→ About this exercise
All of the data is to be repeated verbatim.

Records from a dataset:
__________________________________________________

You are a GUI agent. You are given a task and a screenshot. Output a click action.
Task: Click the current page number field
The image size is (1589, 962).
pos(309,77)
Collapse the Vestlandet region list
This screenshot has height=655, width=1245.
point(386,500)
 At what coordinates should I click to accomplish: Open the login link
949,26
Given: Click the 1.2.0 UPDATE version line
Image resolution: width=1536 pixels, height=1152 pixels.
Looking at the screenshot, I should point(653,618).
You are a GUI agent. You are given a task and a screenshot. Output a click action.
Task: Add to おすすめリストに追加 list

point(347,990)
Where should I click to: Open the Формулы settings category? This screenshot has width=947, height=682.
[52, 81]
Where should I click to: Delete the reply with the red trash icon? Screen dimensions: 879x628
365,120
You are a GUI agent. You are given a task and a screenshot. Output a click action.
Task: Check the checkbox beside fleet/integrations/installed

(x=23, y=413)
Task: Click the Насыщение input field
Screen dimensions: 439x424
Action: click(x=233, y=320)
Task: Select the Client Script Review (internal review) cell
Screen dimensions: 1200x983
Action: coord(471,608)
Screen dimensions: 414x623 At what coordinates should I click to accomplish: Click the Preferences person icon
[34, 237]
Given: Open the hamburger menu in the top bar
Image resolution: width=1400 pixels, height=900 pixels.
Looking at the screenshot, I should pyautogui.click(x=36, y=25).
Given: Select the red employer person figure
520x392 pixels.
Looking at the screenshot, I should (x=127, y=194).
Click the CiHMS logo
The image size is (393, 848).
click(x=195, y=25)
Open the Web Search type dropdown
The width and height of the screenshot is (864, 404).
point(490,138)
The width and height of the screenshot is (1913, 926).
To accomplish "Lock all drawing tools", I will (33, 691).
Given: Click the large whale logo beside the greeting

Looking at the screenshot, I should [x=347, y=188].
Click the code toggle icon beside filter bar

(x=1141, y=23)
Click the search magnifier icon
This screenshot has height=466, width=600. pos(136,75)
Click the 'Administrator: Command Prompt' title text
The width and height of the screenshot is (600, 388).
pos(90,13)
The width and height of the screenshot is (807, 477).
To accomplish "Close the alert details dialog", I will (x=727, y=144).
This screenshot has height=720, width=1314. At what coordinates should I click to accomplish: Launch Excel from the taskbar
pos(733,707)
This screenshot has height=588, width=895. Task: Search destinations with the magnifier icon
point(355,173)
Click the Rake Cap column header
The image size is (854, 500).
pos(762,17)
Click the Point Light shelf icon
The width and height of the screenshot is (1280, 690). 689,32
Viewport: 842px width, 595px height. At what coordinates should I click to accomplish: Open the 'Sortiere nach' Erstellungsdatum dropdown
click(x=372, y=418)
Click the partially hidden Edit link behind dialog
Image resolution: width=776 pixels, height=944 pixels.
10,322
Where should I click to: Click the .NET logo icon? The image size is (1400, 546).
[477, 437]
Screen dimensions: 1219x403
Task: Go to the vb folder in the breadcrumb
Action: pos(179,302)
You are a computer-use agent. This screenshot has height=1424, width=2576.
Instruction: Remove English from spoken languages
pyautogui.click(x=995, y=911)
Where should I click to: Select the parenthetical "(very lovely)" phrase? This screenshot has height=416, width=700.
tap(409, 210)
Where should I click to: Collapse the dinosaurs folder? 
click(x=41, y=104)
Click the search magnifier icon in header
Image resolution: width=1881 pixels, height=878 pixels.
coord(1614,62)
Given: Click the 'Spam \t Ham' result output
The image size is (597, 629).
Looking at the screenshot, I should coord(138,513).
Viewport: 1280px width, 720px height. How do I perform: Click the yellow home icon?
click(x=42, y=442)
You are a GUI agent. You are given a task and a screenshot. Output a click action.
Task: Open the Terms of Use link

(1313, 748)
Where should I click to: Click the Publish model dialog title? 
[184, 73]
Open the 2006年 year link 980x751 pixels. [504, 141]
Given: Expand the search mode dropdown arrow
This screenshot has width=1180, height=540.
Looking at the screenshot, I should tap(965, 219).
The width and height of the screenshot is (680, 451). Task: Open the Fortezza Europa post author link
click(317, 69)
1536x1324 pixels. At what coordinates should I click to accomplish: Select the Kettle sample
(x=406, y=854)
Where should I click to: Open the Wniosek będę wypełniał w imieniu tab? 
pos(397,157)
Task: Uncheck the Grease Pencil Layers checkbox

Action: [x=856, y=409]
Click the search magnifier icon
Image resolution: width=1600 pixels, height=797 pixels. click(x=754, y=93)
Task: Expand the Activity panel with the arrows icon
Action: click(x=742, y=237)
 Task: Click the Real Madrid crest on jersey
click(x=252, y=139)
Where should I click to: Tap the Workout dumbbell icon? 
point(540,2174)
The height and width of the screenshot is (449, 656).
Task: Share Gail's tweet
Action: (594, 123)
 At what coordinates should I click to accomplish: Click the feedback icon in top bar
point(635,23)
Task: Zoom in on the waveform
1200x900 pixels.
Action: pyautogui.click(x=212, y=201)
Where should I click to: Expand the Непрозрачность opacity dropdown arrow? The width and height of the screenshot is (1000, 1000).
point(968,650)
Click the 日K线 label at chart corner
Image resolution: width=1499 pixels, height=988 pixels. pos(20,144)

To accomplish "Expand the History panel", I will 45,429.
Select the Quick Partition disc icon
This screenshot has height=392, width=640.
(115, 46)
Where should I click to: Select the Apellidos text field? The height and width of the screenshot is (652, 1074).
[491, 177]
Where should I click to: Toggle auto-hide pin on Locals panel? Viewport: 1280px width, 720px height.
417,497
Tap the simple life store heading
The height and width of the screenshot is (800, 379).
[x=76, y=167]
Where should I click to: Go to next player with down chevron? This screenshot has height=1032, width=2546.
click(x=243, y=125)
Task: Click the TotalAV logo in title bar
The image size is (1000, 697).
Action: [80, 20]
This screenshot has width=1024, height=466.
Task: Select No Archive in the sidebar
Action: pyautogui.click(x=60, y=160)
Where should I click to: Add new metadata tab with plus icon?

__________________________________________________

→ Answer below
You are a GUI agent. You are given a task and a screenshot. Output a click action.
Task: Click the current page number field
The image size is (1589, 962).
pos(309,77)
Collapse the Vestlandet region list
This screenshot has height=655, width=1245.
point(386,500)
 At what coordinates should I click to accomplish: Open the login link
949,26
Given: Click the 1.2.0 UPDATE version line
Image resolution: width=1536 pixels, height=1152 pixels.
Looking at the screenshot, I should point(653,618).
You are a GUI agent. You are given a task and a screenshot. Output a click action.
Task: Add to おすすめリストに追加 list

point(347,990)
Where should I click to: Open the Формулы settings category? This screenshot has width=947, height=682.
[52, 81]
Where should I click to: Delete the reply with the red trash icon? Screen dimensions: 879x628
365,120
You are a GUI agent. You are given a task and a screenshot. Output a click action.
Task: Check the checkbox beside fleet/integrations/installed

(x=23, y=413)
Task: Click the Насыщение input field
Screen dimensions: 439x424
Action: click(x=233, y=320)
Task: Select the Client Script Review (internal review) cell
Screen dimensions: 1200x983
Action: coord(471,608)
Screen dimensions: 414x623 At what coordinates should I click to accomplish: Click the Preferences person icon
[34, 237]
Given: Open the hamburger menu in the top bar
Image resolution: width=1400 pixels, height=900 pixels.
Looking at the screenshot, I should pyautogui.click(x=36, y=25).
Given: Select the red employer person figure
520x392 pixels.
Looking at the screenshot, I should (x=127, y=194).
Click the CiHMS logo
The image size is (393, 848).
click(x=195, y=25)
Open the Web Search type dropdown
The width and height of the screenshot is (864, 404).
point(490,138)
The width and height of the screenshot is (1913, 926).
To accomplish "Lock all drawing tools", I will (33, 691).
Given: Click the large whale logo beside the greeting

Looking at the screenshot, I should [x=347, y=188].
Click the code toggle icon beside filter bar

(x=1141, y=23)
Click the search magnifier icon
This screenshot has height=466, width=600. pos(136,75)
Click the 'Administrator: Command Prompt' title text
The width and height of the screenshot is (600, 388).
pos(90,13)
The width and height of the screenshot is (807, 477).
To accomplish "Close the alert details dialog", I will (x=727, y=144).
This screenshot has height=720, width=1314. At what coordinates should I click to accomplish: Launch Excel from the taskbar
pos(733,707)
This screenshot has height=588, width=895. Task: Search destinations with the magnifier icon
point(355,173)
Click the Rake Cap column header
The image size is (854, 500).
pos(762,17)
Click the Point Light shelf icon
The width and height of the screenshot is (1280, 690). 689,32
Viewport: 842px width, 595px height. At what coordinates should I click to accomplish: Open the 'Sortiere nach' Erstellungsdatum dropdown
click(x=372, y=418)
Click the partially hidden Edit link behind dialog
Image resolution: width=776 pixels, height=944 pixels.
10,322
Where should I click to: Click the .NET logo icon? The image size is (1400, 546).
[477, 437]
Screen dimensions: 1219x403
Task: Go to the vb folder in the breadcrumb
Action: pos(179,302)
You are a computer-use agent. This screenshot has height=1424, width=2576.
Instruction: Remove English from spoken languages
pyautogui.click(x=995, y=911)
Where should I click to: Select the parenthetical "(very lovely)" phrase? This screenshot has height=416, width=700.
tap(409, 210)
Where should I click to: Collapse the dinosaurs folder? 
click(x=41, y=104)
Click the search magnifier icon in header
Image resolution: width=1881 pixels, height=878 pixels.
coord(1614,62)
Given: Click the 'Spam \t Ham' result output
The image size is (597, 629).
Looking at the screenshot, I should coord(138,513).
Viewport: 1280px width, 720px height. How do I perform: Click the yellow home icon?
click(x=42, y=442)
You are a GUI agent. You are given a task and a screenshot. Output a click action.
Task: Open the Terms of Use link

(1313, 748)
Where should I click to: Click the Publish model dialog title? 
[184, 73]
Open the 2006年 year link 980x751 pixels. [504, 141]
Given: Expand the search mode dropdown arrow
This screenshot has width=1180, height=540.
Looking at the screenshot, I should tap(965, 219).
The width and height of the screenshot is (680, 451). Task: Open the Fortezza Europa post author link
click(317, 69)
1536x1324 pixels. At what coordinates should I click to accomplish: Select the Kettle sample
(x=406, y=854)
Where should I click to: Open the Wniosek będę wypełniał w imieniu tab? 
pos(397,157)
Task: Uncheck the Grease Pencil Layers checkbox

Action: [x=856, y=409]
Click the search magnifier icon
Image resolution: width=1600 pixels, height=797 pixels. click(x=754, y=93)
Task: Expand the Activity panel with the arrows icon
Action: click(x=742, y=237)
 Task: Click the Real Madrid crest on jersey
click(x=252, y=139)
Where should I click to: Tap the Workout dumbbell icon? 
point(540,2174)
The height and width of the screenshot is (449, 656).
Task: Share Gail's tweet
Action: (594, 123)
 At what coordinates should I click to accomplish: Click the feedback icon in top bar
point(635,23)
Task: Zoom in on the waveform
1200x900 pixels.
Action: pyautogui.click(x=212, y=201)
Where should I click to: Expand the Непрозрачность opacity dropdown arrow? The width and height of the screenshot is (1000, 1000).
point(968,650)
Click the 日K线 label at chart corner
Image resolution: width=1499 pixels, height=988 pixels. pos(20,144)

To accomplish "Expand the History panel", I will 45,429.
Select the Quick Partition disc icon
This screenshot has height=392, width=640.
(115, 46)
Where should I click to: Select the Apellidos text field? The height and width of the screenshot is (652, 1074).
[491, 177]
Where should I click to: Toggle auto-hide pin on Locals panel? Viewport: 1280px width, 720px height.
417,497
Tap the simple life store heading
The height and width of the screenshot is (800, 379).
[x=76, y=167]
Where should I click to: Go to next player with down chevron? This screenshot has height=1032, width=2546.
click(x=243, y=125)
Task: Click the TotalAV logo in title bar
The image size is (1000, 697).
Action: [80, 20]
This screenshot has width=1024, height=466.
Task: Select No Archive in the sidebar
Action: pyautogui.click(x=60, y=160)
Where should I click to: Add new metadata tab with plus icon?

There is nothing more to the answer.